::: Task inputs
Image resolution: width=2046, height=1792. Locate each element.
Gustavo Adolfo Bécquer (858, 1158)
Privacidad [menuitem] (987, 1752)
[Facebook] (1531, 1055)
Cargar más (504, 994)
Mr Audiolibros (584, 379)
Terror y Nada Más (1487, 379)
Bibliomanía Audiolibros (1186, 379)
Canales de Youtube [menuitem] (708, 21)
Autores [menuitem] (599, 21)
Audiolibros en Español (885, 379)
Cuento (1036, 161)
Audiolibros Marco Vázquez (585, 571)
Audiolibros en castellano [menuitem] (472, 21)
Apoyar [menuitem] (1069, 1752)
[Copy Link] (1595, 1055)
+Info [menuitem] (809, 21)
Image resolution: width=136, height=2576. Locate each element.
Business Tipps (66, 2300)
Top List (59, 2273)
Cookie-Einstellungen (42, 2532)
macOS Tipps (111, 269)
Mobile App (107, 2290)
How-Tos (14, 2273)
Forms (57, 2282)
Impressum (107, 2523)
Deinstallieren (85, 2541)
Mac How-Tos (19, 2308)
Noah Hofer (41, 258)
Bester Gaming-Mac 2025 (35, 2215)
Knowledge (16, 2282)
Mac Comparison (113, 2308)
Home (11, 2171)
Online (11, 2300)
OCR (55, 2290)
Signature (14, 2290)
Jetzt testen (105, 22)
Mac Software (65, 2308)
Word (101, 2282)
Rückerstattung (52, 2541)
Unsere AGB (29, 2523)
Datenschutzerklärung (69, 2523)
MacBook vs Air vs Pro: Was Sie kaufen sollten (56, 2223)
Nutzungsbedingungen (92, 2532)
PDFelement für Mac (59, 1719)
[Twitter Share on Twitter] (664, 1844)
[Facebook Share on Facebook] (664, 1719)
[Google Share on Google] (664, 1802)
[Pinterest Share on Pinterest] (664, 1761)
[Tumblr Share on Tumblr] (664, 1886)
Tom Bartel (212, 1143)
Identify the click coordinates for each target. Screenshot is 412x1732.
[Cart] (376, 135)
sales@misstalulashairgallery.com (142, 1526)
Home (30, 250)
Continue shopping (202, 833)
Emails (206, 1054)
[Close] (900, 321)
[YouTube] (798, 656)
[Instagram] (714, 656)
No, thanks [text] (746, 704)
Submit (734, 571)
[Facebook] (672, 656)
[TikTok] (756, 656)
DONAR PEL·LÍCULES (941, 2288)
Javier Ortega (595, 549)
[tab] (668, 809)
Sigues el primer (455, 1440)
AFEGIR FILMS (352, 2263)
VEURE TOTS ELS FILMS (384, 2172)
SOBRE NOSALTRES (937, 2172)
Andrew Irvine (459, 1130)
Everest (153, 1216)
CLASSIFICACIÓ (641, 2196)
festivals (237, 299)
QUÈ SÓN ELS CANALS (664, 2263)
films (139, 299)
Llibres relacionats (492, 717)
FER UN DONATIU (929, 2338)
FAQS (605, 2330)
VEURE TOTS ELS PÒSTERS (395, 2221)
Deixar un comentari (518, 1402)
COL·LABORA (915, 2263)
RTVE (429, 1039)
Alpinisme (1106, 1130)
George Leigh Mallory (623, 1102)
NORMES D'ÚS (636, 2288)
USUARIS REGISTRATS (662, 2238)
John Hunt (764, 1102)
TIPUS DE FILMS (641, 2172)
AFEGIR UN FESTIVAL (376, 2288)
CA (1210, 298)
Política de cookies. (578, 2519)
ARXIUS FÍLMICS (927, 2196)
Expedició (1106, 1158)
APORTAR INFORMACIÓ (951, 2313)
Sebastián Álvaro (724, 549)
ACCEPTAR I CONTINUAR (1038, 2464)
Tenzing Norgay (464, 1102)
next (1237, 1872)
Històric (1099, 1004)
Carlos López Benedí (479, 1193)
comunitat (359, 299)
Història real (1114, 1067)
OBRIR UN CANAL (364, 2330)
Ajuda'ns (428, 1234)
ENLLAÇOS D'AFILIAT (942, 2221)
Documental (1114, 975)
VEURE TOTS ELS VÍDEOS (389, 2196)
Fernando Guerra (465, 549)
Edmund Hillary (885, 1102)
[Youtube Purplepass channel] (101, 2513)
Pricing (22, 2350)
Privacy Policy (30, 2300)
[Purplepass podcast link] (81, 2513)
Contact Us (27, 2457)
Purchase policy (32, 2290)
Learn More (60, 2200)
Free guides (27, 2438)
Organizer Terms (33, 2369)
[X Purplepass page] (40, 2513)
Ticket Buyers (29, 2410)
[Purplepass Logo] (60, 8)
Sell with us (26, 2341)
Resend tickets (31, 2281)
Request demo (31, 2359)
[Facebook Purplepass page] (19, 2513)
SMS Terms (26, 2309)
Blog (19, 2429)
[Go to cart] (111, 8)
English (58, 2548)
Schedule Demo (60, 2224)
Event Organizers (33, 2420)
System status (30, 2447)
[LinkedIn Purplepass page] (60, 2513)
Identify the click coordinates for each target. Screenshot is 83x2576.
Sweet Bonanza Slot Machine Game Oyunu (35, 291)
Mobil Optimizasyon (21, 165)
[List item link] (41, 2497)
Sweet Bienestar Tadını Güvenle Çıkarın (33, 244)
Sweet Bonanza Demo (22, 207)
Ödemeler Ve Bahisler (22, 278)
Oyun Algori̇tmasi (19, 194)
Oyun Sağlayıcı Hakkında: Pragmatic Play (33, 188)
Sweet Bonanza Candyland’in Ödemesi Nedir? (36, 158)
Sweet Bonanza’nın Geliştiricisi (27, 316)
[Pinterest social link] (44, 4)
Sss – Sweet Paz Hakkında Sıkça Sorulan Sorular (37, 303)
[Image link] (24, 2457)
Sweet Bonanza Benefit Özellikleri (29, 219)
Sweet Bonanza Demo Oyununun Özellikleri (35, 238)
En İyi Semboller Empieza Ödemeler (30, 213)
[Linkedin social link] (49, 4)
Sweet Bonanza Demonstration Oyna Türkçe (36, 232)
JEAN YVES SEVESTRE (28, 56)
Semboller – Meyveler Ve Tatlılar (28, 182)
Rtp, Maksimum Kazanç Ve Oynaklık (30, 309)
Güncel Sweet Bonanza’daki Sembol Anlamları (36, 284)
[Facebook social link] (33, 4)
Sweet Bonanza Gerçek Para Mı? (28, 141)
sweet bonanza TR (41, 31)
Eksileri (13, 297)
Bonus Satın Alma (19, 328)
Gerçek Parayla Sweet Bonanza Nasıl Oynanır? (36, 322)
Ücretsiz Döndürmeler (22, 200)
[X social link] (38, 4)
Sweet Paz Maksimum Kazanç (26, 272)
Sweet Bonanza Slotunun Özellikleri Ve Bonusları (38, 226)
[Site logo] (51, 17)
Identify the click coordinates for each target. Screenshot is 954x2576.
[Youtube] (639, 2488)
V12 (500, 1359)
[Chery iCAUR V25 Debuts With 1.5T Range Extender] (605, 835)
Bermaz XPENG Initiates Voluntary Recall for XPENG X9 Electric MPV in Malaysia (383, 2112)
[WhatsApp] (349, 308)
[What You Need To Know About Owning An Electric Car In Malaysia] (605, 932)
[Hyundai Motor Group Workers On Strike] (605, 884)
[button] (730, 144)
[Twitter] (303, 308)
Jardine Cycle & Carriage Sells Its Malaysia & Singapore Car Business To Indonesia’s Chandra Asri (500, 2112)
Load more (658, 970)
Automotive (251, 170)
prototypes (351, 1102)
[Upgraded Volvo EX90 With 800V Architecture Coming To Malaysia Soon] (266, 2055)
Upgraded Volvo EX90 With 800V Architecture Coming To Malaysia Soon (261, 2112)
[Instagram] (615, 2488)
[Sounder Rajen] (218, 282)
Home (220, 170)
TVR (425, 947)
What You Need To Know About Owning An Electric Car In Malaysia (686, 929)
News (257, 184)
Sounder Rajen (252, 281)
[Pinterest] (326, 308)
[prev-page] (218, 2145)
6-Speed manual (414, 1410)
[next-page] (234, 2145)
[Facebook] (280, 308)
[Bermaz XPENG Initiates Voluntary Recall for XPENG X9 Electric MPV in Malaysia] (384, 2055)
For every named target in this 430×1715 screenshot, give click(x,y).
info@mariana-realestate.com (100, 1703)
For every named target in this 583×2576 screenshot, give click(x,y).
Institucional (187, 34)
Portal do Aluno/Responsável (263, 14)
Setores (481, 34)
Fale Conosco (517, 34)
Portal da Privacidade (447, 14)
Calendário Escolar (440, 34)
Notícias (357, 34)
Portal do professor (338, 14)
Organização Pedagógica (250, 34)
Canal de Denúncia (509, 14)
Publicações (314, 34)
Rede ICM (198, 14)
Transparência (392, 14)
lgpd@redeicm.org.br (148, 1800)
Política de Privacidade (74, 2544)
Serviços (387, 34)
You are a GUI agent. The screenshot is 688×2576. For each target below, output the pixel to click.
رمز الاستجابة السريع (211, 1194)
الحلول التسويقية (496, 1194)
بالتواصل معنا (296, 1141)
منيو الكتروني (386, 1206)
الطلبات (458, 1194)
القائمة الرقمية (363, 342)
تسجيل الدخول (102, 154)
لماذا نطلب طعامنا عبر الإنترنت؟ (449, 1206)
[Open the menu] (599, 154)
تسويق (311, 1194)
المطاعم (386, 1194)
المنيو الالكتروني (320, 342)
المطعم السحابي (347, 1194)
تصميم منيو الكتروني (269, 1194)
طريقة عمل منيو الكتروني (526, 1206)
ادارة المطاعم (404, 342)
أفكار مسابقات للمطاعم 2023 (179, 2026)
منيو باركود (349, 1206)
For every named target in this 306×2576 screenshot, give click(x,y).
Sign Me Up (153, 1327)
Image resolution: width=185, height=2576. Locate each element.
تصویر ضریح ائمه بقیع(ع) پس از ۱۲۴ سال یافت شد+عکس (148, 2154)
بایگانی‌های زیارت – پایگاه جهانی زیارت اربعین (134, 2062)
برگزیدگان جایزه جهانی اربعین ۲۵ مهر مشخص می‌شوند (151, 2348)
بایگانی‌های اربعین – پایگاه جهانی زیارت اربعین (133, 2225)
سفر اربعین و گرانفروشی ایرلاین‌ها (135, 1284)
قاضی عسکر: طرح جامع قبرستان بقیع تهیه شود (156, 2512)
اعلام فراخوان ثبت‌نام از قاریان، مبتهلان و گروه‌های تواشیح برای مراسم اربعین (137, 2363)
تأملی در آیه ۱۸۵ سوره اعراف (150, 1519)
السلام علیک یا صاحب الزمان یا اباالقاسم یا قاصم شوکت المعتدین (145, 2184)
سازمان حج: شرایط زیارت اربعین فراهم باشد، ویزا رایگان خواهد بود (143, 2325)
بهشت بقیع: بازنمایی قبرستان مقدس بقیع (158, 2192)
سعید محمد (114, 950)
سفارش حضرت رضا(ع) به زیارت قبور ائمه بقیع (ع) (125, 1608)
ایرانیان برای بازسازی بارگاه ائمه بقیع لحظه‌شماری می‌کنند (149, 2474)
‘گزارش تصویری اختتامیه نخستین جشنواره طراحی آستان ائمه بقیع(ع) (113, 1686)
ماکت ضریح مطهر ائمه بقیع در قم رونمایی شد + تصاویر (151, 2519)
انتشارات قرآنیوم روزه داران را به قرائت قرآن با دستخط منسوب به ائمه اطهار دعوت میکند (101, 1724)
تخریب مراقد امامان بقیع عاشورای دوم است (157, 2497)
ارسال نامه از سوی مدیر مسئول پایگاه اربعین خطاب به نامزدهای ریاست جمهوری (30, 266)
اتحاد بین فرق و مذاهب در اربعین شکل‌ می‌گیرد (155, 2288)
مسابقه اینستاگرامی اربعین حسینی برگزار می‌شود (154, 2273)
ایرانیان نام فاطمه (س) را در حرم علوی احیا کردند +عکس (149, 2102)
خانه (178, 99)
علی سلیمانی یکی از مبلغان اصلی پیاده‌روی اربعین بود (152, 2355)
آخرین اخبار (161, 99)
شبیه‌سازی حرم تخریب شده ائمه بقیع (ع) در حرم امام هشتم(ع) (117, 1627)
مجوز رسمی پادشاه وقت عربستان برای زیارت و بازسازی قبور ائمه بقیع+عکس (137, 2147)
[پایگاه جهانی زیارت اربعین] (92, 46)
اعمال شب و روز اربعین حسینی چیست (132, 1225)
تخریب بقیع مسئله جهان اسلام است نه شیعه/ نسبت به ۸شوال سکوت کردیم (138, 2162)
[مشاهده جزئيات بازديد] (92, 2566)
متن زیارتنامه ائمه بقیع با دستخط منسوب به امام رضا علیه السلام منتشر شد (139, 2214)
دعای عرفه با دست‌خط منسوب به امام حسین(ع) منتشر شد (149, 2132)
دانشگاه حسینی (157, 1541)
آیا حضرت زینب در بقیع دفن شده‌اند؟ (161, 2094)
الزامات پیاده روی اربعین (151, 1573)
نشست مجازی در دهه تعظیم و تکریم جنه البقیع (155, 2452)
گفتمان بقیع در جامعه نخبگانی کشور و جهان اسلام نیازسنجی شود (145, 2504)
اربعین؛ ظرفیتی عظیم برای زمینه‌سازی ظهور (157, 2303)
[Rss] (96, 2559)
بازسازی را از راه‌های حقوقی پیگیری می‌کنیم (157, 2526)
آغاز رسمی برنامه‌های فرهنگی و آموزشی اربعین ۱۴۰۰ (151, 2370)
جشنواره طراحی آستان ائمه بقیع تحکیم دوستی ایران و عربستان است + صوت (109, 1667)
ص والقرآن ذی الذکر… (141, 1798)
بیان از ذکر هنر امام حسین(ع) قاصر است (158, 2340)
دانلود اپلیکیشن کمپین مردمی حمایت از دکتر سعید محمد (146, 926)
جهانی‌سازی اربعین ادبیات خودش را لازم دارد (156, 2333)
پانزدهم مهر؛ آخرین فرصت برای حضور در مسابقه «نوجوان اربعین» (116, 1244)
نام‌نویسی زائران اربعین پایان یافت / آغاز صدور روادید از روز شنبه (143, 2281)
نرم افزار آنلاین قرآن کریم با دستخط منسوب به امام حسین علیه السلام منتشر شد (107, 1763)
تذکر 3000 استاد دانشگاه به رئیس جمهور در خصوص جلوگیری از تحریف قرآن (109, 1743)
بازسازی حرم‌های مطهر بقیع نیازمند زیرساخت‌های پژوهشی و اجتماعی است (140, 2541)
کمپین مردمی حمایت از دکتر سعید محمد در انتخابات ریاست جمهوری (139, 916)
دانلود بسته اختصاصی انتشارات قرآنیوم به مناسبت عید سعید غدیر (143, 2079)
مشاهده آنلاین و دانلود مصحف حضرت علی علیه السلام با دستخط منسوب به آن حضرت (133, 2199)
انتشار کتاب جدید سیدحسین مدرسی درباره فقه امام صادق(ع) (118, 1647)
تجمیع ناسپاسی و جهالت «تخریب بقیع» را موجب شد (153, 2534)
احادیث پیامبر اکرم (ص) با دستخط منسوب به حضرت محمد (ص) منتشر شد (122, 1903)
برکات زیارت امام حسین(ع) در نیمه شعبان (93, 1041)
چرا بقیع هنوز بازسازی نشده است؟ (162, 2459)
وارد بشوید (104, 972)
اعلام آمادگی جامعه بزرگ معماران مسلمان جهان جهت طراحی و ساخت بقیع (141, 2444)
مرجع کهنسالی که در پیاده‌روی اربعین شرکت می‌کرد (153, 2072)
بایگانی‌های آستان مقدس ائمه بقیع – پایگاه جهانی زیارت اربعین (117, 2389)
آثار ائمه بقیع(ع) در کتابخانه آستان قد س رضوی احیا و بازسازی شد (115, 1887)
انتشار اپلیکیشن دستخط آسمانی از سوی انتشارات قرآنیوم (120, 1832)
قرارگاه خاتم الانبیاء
::::::
- Exercise instructions
Using the data above, transcribe the lines that run from the line with "Schedule Demo (60, 2224)" to the line with "Oyun Algori̇tmasi (19, 194)", both ends kept, and output nothing else.

- Exercise output
Schedule Demo (60, 2224)
Event Organizers (33, 2420)
System status (30, 2447)
[LinkedIn Purplepass page] (60, 2513)
Identify the click coordinates for each target. Screenshot is 83x2576.
Sweet Bonanza Slot Machine Game Oyunu (35, 291)
Mobil Optimizasyon (21, 165)
[List item link] (41, 2497)
Sweet Bienestar Tadını Güvenle Çıkarın (33, 244)
Sweet Bonanza Demo (22, 207)
Ödemeler Ve Bahisler (22, 278)
Oyun Algori̇tmasi (19, 194)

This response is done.